🚀 Hands-On MLOps: Deploying a Production-Ready Diabetes Prediction API on AWS
End-to-End Guide with FastAPI, Docker, Kubernetes, and Real-Time AWS Deployment Tips

🧩 1. Introduction: Bridging the Gap with MLOps
Machine Learning models, however sophisticated, are useless if they remain confined to a Jupyter Notebook. This is where MLOps steps in. MLOps is the critical bridge connecting the agility of software development (DevOps) with the iterative nature of machine learning, ensuring models are not just trained, but deployed, managed, and monitored reliably at scale.

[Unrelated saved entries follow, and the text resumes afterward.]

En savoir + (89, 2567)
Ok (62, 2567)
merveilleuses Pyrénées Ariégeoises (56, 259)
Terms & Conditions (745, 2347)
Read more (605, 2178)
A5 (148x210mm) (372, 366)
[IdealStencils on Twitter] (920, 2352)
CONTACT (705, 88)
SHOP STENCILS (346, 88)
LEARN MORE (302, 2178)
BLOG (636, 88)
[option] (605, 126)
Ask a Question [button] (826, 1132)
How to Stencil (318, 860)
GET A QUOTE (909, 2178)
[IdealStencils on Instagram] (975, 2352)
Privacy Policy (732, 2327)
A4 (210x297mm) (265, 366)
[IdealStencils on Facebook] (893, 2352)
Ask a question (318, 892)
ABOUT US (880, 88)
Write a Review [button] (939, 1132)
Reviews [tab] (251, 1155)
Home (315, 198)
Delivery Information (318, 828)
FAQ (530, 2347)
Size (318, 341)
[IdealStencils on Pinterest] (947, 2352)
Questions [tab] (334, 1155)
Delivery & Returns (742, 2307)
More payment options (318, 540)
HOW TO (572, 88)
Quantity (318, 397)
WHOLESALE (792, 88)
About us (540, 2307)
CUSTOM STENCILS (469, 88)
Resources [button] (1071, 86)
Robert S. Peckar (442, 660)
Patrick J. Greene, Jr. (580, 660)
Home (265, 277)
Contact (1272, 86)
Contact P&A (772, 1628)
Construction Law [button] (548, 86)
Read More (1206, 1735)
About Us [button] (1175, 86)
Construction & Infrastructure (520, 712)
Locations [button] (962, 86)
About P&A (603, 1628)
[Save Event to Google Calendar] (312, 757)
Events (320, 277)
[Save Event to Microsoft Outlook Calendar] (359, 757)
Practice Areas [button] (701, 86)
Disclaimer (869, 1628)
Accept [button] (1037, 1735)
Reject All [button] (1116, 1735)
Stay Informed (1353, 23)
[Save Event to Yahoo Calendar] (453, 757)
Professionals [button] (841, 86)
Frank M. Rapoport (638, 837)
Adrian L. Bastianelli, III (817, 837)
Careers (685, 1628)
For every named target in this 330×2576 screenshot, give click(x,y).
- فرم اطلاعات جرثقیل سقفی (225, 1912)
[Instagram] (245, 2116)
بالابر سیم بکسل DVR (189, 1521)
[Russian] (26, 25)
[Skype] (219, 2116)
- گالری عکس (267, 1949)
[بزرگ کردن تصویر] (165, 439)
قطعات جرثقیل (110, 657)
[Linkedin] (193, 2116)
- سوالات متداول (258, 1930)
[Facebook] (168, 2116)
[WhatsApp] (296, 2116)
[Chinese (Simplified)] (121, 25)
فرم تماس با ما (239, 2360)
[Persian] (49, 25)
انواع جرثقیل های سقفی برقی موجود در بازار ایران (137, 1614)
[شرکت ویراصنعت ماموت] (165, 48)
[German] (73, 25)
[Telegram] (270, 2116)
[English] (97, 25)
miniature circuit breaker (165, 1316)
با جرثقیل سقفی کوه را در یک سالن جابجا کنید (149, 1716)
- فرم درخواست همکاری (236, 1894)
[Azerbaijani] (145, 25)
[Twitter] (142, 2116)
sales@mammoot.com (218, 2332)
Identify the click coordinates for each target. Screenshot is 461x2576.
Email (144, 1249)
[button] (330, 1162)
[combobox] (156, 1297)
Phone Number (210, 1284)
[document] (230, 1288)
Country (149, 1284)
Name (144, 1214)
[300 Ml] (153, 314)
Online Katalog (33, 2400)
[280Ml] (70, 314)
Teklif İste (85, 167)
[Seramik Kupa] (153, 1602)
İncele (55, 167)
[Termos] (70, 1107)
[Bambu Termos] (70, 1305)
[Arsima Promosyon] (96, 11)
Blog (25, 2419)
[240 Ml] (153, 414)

Deploying ML models in a real-world, automated environment requires robust infrastructure, continuous integration/delivery (CI/CD), version control, and comprehensive monitoring.
This blog post is a deep dive into my hands-on project: building an end-to-end MLOps pipeline on AWS for a diabetes prediction system. I’ll walk you through how I leveraged powerful cloud and open-source tools to create a scalable, automated, and cost-efficient ML workflow.
Machine Learning models are powerful — but deploying and managing them efficiently in production is a whole different challenge.
That’s where MLOps (Machine Learning Operations) steps in. It combines Machine Learning + DevOps practices to automate model training, deployment, and monitoring.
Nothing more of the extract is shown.